| Hale
Aspacio Woodruff, American (1900 - 1980)
Hale Woodruff was a black artist who sought to express his heritage
in his abstract painting. Of his artwork he said: "I think
abstraction is just another kind of reality. And although you
may see a realistic subject like a glass or a table or a chair,
you have to transpose or transform that into a picture, and my
whole feeling is that to get the specatator involved it has to
extend that vision" . . ." (Herskovic 358)
Hale Woodruff was born in 1900 in Cairo, Illinois. After high
school he drew political cartoons part-time for the black newspaper,
the "Indianapolis Ledger". His art studies included
the John Herron Art Institute in Indianapolis; Art Institute
of Chicago;, Harvard's Fogg Museum School; and Académie
Moderne in Paris with Herny Ossawa Tanner in 1927.
Tanner was a black American living in France where discrimination
was not as pronounced as in the United States. Woodruff, like
most young painters, was an artist in search of himself. In
Paris, he painted landscapes, black genre and Cubist pictures.

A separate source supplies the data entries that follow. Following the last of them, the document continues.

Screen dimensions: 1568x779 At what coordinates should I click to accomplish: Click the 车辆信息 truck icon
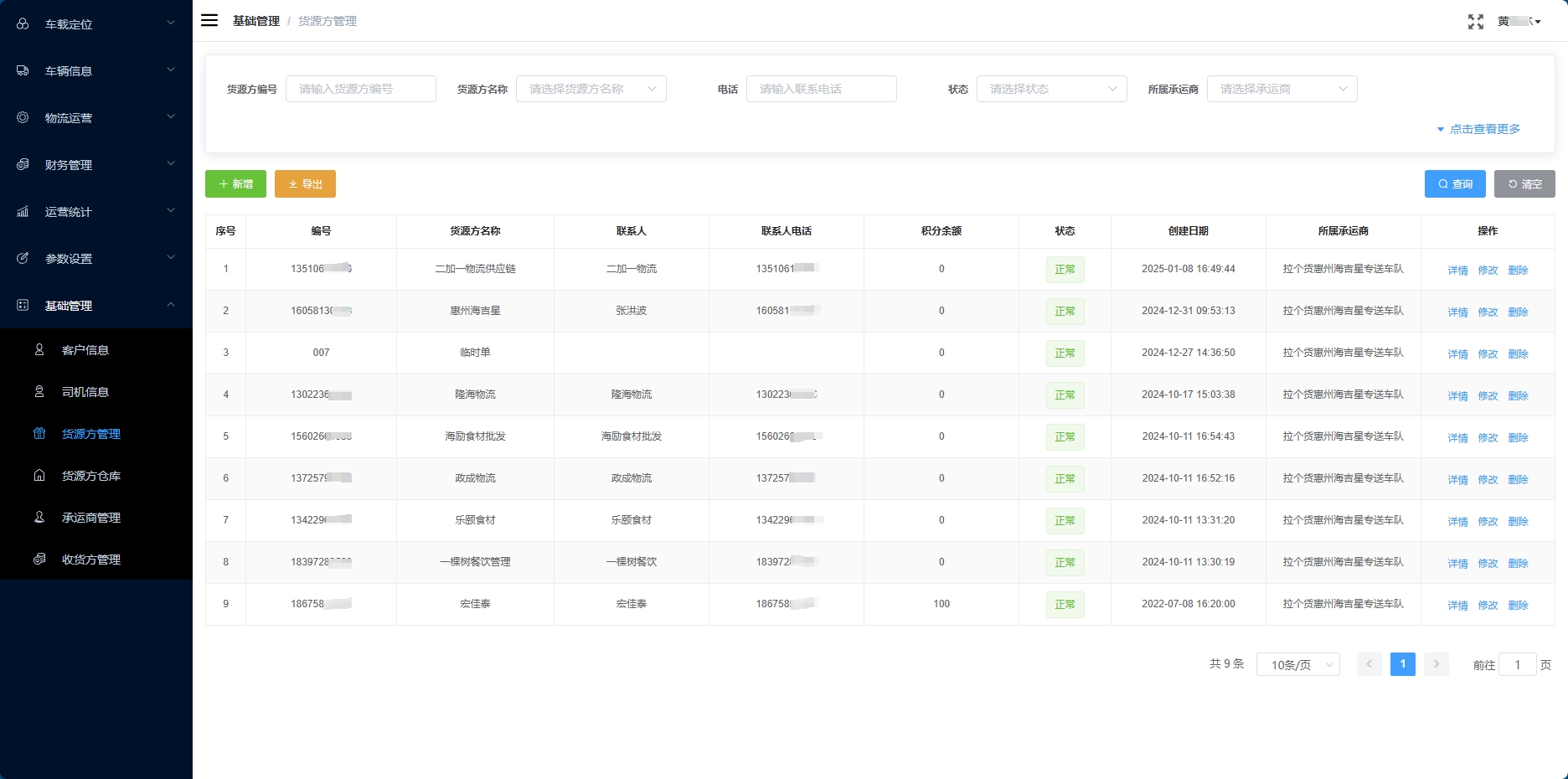click(x=23, y=70)
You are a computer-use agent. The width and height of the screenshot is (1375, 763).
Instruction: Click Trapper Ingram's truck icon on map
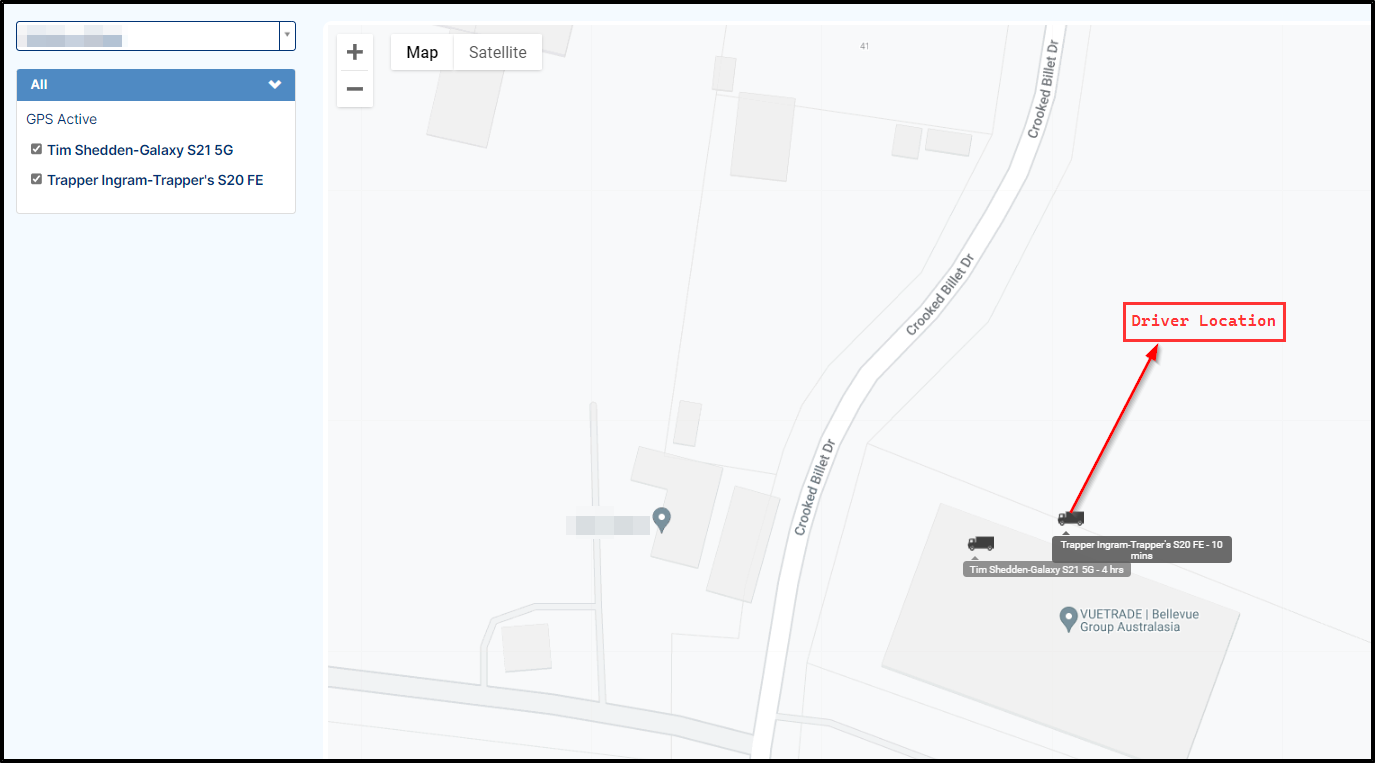coord(1071,518)
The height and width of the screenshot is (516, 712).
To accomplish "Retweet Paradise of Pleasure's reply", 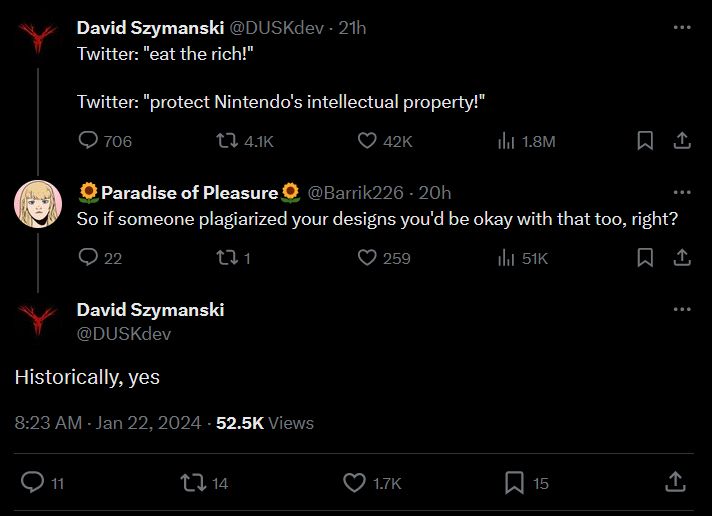I will pos(227,258).
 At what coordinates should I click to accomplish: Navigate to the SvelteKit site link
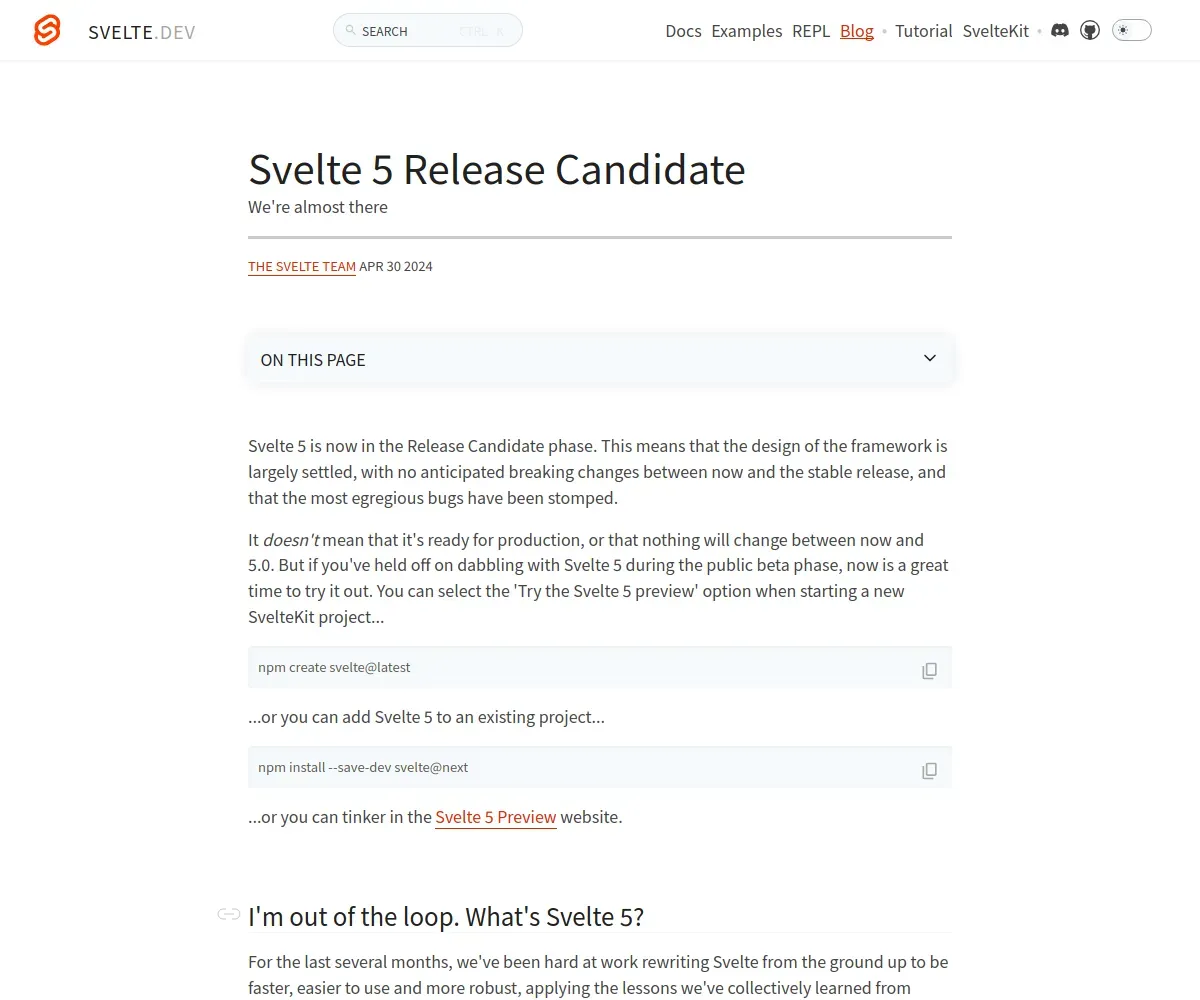point(995,31)
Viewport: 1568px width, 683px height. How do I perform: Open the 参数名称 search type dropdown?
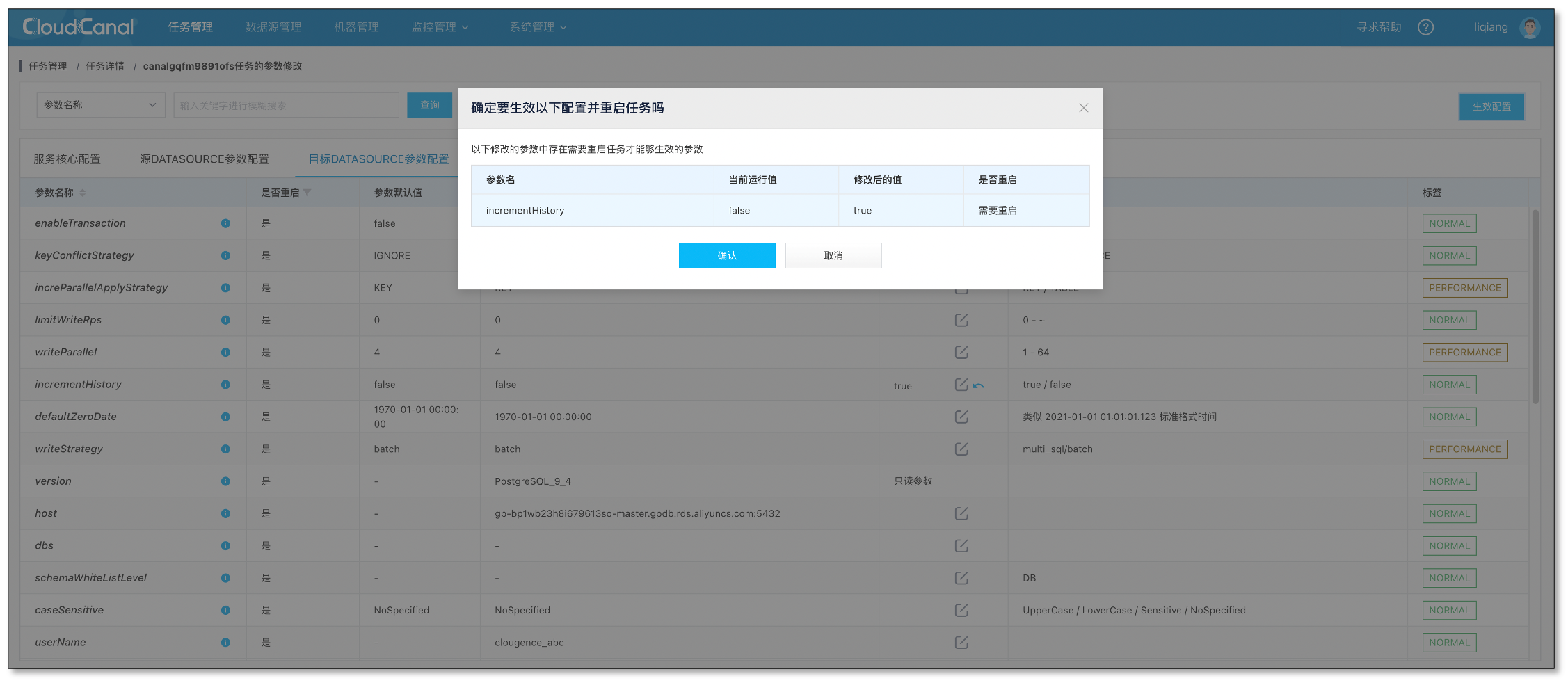pyautogui.click(x=100, y=105)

As he matured, Woodruff, after a period of history painting,
would ultimately end up an abstractionist emphasizing African
symbolism.
The artist returned to America in 1931. He established the
art department at Atlanta University in the depths of the Depression,
beginning a forty-year teaching career. He created the Atlanta
Annuals, exhibitions for black artists. In the late 1930s,
he painted black history murals for Atlanta's Talledega College
Slavery Library that reflect the influences of the great mural
painters of the age, Thomas Hart Benton and Diego Rivera. Woodruff
had recently studied in Mexico with Rivera. Woodruff may be
best known for these works, but the artist also produced, at
this time, prints of black lynchings and poverty.
In 1943, Woodruff went to New York City for two years on a
grant from the Rosenwald Foundation. Though he would return
for a year to his Atlanta teaching position, this essentially
marked the end of that experience and the start of his life
in New York as an abstract painter and member of the faculty
at New York University. He would retire from NYU in 1967.
Hale Woodruff died in New York City in 1980. He was a member
of the New Jersey Society of Artists, New York State Council
on the Arts and the Society of Mural Painters.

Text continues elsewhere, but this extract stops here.